Dear Parents, Caregivers and Friends,
We have some very excited little authors at school at the moment. It is exciting to see children buzzing with enthusiasm about Writing. A six year old writing 21 pages? Children writing before school and at lunchtime for fun?! How can this be?
At home, I have three children who have now learnt to drive, and my experience with them has some lessons for us as parents and teachers when it comes to learning to write.
1. Learning to drive or write should be exciting because it gives us new freedoms we have not had before. A new writer can now express the many ideas in his head and someone else can understand what has been written! Wow! If learning to drive or write is just another chore, who would want to do it?

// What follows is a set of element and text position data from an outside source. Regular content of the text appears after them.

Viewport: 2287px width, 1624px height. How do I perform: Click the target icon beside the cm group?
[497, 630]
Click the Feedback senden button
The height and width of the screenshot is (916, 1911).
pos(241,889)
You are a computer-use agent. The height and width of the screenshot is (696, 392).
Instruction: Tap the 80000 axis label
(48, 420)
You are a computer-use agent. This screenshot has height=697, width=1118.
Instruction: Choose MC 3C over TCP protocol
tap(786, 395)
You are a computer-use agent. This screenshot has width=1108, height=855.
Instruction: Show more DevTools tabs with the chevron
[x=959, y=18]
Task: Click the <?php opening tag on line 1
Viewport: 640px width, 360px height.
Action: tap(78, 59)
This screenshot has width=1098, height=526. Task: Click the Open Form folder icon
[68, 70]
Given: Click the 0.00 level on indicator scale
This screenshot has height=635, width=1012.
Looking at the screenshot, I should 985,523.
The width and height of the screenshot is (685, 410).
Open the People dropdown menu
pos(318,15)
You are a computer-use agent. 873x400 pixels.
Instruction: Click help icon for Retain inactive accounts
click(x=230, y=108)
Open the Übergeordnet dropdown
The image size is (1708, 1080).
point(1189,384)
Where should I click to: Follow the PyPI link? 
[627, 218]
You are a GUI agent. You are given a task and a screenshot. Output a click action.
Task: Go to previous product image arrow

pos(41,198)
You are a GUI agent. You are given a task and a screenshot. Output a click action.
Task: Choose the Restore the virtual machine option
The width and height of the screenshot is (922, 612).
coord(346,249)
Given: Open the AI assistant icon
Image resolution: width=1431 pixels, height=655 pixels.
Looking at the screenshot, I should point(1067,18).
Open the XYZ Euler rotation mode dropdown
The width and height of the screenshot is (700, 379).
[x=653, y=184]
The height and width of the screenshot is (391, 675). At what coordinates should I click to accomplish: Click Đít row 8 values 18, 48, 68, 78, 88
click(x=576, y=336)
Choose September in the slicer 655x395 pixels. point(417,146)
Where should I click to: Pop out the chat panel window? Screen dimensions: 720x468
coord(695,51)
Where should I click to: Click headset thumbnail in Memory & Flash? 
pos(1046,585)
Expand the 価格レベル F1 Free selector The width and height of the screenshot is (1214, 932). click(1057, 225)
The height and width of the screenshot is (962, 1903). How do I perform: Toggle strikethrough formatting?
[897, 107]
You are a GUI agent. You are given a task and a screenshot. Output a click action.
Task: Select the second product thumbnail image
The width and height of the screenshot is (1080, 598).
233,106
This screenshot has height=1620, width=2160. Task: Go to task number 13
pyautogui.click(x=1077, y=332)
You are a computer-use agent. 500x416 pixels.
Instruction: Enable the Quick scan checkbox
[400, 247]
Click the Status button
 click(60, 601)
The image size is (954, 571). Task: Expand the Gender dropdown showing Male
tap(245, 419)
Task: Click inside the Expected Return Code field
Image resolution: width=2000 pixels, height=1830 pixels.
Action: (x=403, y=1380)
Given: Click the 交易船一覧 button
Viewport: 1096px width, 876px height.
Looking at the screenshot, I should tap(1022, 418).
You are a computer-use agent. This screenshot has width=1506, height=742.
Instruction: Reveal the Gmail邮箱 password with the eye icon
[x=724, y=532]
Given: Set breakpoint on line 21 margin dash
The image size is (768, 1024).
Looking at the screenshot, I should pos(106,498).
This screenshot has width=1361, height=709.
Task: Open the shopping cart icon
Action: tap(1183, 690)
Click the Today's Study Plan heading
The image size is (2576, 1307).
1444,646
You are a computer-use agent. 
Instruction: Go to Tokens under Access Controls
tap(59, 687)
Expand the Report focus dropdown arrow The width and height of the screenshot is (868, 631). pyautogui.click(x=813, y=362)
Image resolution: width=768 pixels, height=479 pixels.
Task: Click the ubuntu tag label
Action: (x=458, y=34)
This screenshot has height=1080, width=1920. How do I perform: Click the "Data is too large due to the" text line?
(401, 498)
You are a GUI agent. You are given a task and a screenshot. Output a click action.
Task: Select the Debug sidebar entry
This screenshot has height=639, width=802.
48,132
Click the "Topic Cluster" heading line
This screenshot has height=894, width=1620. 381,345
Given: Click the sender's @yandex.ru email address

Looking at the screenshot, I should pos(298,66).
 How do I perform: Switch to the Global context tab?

2. Learning to drive or write should happen in a safe and supportive and encouraging environment. If the parent is panicking about bunny-hopping down the road, or the learner driver is embarrassed by a critical or mocking audience, or afraid of cars coming towards her at speed or a police officer watching her on the open road, learning to drive is not going to happen any time soon. It is the same with writing. The child needs a safe, encouraging and supportive environment. The child will not get handwriting, spelling, punctuation AND good ideas for a story all at the same time, any more than my daughter will get how to use the clutch, the brake and the accelerator sorted all at the same time as missing the truck driving towards her. Fear of getting it wrong can limit or stop the learning process altogether. Make it safe to fail.
3. Learning to drive and to write takes practise. Driving mileage and writing mileage are essential for success. This means that celebrating little successes is vital, and taking a long term view is important. It will all come together! If fear stops enjoyable practise, the skills will not be gained.
4. Once you can drive and write, life becomes so much easier for yourself, and you can be a blessing to others in a whole new way. It is well worth persevering for the fruit at the end.
So, if your child is enjoying writing, make a big fuss of the fact. Celebrate the new freedom they have to share the ideas in their heads with others. Hide any embarrassment or annoyance at the fact that it doesn’t look perfect yet. Just focus on one little thing at a time (“I love your story and the way you are trying to spell all those words. I love the way you have described that. Oh, by the way, would you like me to show you how a really good capital D looks?”) Take a long term view. Your child is looking for a safe place to make mistakes before he or she will listen to your lectures about doing it right.
Enthusiasm can be killed, and that kind of death is a tragedy.